Oh, right, with websockets it won’t make any difference. I have a theory why that’s happening - with requests concurrency we grab a permit to make a request very early on, so if an edge proxy sent a request to a machine that’s already has an active request/connection (even if that connection is waiting for the machine to start/resume) and is at hard_limit, we will reject the request and it will be retried on a different machine.

With connections concurrency (and for websockets) such permit is grabbed right before actually establishing a connection, which happens after the proxy has already waited for the machine to start/resume.

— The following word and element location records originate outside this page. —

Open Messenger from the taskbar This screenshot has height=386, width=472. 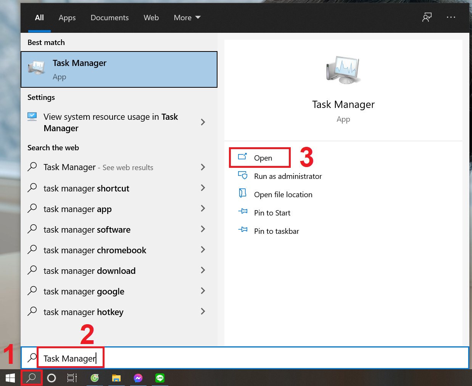138,378
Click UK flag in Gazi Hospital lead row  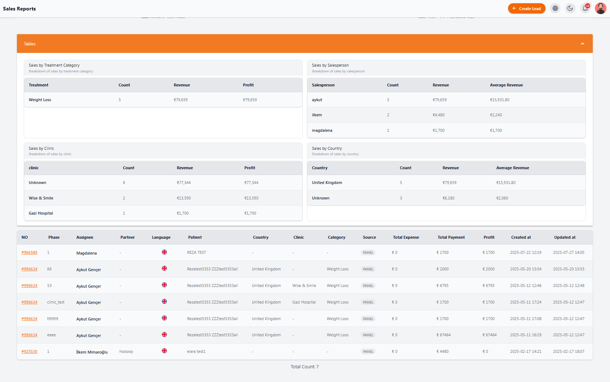pyautogui.click(x=164, y=301)
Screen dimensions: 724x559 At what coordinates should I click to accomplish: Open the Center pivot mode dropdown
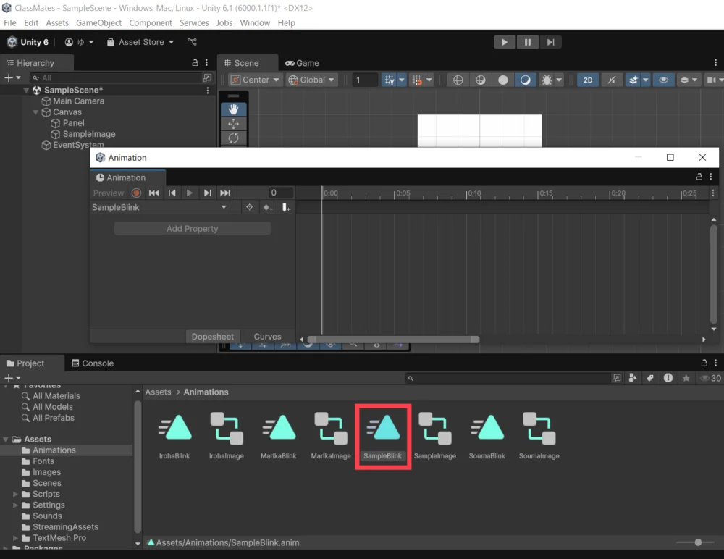[x=256, y=80]
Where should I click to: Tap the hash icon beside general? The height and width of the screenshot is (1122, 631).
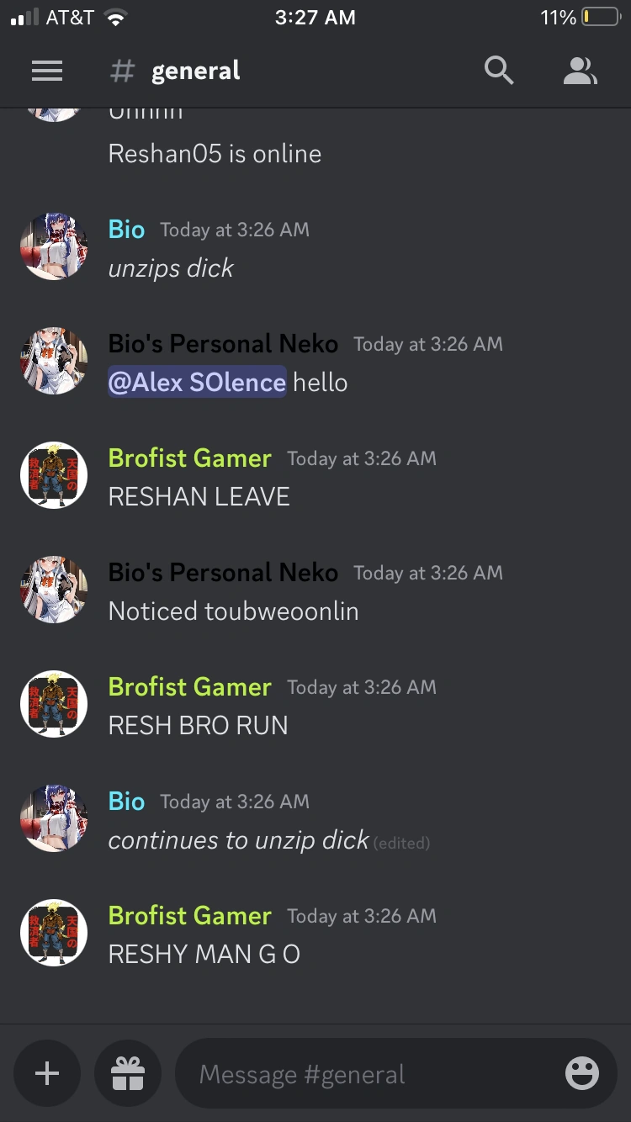coord(123,71)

Let me see if I can fix this so we grab the permit before issuing start/resume request for connections concurrency as well.

@Probert

Just to verify that that’s indeed what’s happening. Could you make those 5 requests with flyio-debug:doit header set and share fly-request-id response header for each one of them?

Done!

These are the response headers:
{ name: ‘fly-request-id’, value: ‘01K9ABHX0MGX07K5947P4TSNR8-cdg’ }
{ name: ‘fly-request-id’, value: ‘01K9ABHX0SVEBDCFYYS3K8RYQF-cdg’ }
{ name: ‘fly-request-id’, value: ‘01K9ABHX0RFCV2QF24ZKVXFSYG-cdg’ }
{ name: ‘fly-request-id’, value: ‘01K9ABHX0WTMYZ0DSF6ZBB1JTB-cdg’ }
{ name: ‘fly-request-id’, value: ‘01K9ABHX0P1E1MJ835V98KB5CG-cdg’ }

Edit: Funnily enough it did resume all 5 machines this time, although the requests still seemed to wait for the previous request

Thanks!

Does your app stop listening as soon as it accepts one request and upgrades it to a wesocket connection? It seems like some of the requests attempt to connect to the same machine (because of that permit problem I described) and only one of them sees the machine as started/resumed (the procedure here is to start the machine and repeatedly attempt to connect to it to check when it’s started):

First request:

2025-11-05 15:53:18.647 gonna do the machine dance
2025-11-05 15:53:19.162 connected to local service/machine
2025-11-05 15:53:19.162 Machine became reachable

Another request trying to start/connect to the same machine:

2025-11-05 15:53:18.647 gonna do the machine dance
2025-11-05 15:53:19.156 Machine hasn't started yet...
2025-11-05 15:53:19.164 Machine hasn't started yet...
...
2025-11-05 15:53:26.481 Machine hasn't started yet...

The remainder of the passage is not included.